Spherical View Synthesis for Self-Supervised 360 Depth Estimation
This work addresses depth perception for omnidirectional vision, which is incremental as it adapts existing view synthesis methods to the spherical domain.
The paper tackled the problem of learning monocular 360-degree depth estimation by exploring spherical view synthesis as a self-supervised method, demonstrating its feasibility with results for horizontal, vertical, and trinocular baselines, and showing that view synthesis may not be the best approach for high-quality depth perception compared to direct supervision.

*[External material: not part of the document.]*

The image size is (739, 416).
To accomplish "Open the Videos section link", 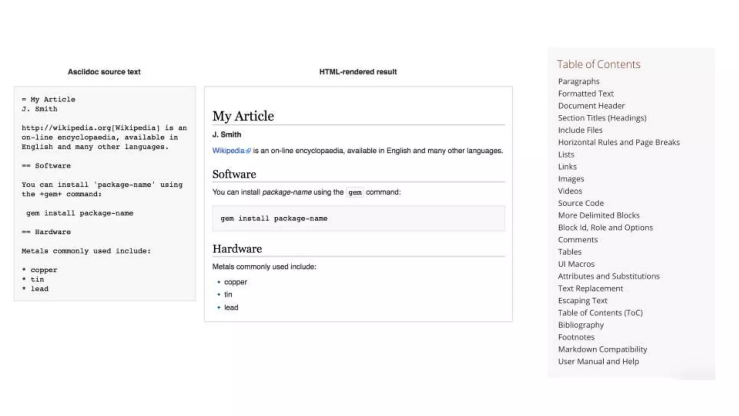I will [x=570, y=191].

Learning based approaches for depth perception are limited by the availability of clean training data. This has led to the utilization of view synthesis as an indirect objective for learning depth estimation using efficient data acquisition procedures. Nonetheless, most research focuses on pinhole based monocular vision, with scarce works presenting results for omnidirectional input. In this work, we explore spherical view synthesis for learning monocular 360 depth in a self-supervised manner and demonstrate its feasibility. Under a purely geometrically derived formulation we present results for horizontal and vertical baselines, as well as for the trinocular case. Further, we show how to better exploit the expressiveness of traditional CNNs when applied to the equirectangular domain in an efficient manner. Finally, given the availability of ground truth depth data, our work is uniquely positioned to compare view synthesis against direct supervision in a consistent and fair manner. The results indicate that alternative research directions might be better suited to enable higher quality depth perception. Our data, models and code are publicly available at https://vcl3d.github.io/SphericalViewSynthesis/.